KGM Team Member:
Madeline Gioja
Psalm 147:3
He heals the brokenhearted and binds up their wounds.
At the “Making A Difference” conference I was greatly impacted in my relationship with Jesus. I felt like the Lord spoke directly to me through Linda Barrick when she asked the question,
“What are the lies you are
believing about yourself’?”
I froze for a solid 30 seconds when she said that…and then my first thought was:
THERE ARE TOO MANY TO COUNT.
I wrote down the question and then quickly retreated to the prayer room as soon as the session ended.
I fell to my knees and the tears started almost immediately. All the lies I was believing, I started to jot them down on a scrap piece of paper.
“I’m not good enough. . . or smart enough.. . . I do not work well on a team.. . . . I’m bad with people. . . . I’m bad a speaking and sharing.”
These were several of the lies I had chosen to believe after I was fired abruptly last year from my job.

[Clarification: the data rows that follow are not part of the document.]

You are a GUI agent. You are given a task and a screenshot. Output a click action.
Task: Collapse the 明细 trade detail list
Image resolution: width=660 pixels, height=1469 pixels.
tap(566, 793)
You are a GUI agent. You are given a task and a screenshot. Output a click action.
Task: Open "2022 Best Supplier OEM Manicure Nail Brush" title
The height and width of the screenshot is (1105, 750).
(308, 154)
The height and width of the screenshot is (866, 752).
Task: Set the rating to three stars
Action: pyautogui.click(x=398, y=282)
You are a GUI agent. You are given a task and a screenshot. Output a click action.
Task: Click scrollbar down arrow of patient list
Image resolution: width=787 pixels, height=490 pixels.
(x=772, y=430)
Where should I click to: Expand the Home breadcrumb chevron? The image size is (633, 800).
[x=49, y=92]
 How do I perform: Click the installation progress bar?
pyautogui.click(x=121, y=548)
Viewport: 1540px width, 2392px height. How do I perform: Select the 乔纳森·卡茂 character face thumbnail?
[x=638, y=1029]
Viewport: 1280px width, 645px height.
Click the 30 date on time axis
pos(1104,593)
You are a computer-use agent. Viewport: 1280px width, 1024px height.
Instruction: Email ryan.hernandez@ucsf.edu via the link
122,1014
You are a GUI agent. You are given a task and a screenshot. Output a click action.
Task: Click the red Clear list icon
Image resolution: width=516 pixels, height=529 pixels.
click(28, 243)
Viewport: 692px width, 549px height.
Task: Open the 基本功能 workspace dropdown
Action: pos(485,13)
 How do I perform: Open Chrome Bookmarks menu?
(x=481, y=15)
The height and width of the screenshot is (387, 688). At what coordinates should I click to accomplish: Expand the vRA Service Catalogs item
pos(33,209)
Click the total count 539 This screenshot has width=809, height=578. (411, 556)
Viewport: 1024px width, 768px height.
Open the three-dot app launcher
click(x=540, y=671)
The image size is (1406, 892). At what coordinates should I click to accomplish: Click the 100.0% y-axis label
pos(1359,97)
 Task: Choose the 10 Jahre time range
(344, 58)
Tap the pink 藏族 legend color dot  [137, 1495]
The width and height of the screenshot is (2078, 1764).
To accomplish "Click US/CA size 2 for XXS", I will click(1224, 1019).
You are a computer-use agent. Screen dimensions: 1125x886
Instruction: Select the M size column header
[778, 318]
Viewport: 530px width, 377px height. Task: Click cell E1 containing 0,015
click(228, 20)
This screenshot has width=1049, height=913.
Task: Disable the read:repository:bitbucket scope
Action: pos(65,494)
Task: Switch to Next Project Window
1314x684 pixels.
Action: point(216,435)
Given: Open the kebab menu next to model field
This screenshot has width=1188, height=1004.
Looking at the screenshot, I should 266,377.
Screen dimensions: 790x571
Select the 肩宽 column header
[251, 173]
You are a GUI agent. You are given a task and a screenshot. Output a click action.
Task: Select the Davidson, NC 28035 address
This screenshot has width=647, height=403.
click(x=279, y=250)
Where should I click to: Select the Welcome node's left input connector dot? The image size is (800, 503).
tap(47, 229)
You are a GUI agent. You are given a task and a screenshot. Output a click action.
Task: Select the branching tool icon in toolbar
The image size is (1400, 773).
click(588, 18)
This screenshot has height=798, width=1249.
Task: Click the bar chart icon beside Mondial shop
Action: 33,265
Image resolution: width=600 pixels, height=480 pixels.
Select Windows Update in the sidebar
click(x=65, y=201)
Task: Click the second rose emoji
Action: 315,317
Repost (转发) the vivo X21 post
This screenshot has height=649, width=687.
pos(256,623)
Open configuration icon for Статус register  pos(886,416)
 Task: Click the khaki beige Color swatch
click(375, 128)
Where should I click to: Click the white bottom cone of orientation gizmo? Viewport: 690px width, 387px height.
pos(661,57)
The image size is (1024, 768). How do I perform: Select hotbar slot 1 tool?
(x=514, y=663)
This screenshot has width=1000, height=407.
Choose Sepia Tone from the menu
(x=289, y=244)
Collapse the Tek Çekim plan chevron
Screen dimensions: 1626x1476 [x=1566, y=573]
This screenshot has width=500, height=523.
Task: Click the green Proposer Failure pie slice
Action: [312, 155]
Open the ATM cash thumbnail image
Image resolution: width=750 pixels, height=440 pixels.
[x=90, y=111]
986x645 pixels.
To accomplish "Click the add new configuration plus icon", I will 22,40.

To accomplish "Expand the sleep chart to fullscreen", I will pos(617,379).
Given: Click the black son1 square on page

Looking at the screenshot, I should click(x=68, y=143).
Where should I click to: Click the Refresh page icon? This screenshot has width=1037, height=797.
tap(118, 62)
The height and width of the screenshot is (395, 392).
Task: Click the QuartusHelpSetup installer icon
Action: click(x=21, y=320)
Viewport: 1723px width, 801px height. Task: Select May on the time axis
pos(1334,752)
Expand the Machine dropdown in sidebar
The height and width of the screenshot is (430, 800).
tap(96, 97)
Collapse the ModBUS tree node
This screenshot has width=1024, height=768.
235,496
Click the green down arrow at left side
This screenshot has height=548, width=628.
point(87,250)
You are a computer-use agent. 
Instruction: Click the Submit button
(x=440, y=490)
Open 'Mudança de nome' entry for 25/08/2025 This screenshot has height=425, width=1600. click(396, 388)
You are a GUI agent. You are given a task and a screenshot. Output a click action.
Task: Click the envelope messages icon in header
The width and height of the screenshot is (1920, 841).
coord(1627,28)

None of them were true about me or lined up with God’s Word, but I still believed many of them to my very core. What I realized at this conference is even though I had moved on with a new job, I had not disarmed the lies.
In that quiet prayer room, I was finally honest with the Lord.
I prayed:
“Jesus, I need You to take away these lies and this bitterness that seems to
be in my heart...
God this is not of You and I know you need to be able to use
me in the workplace.
My heart is breaking Lord because I truly believe these
horrible things about myself and I wish I didn’t. God I truly believe I don’t
fit anywhere…
I know it is not fair to judge myself so harshly,
but I must truly
trust that You have created me
and that I have strength, peace, and joy in You.
God, I need Your deliverance.
I know I fit in You.”
I would like to encourage you to take a moment right now and truly ask yourself (and ask God if you’re not sure) -
“What are the lies I am believing about
myself?”
The Lord wants to deliver you from unforgiveness and bitterness and heal the broken places of your heart. (Check out: Isaiah 46:4, and Psalm 147:3).
Praying that God hugs your heart the way He hugged mine!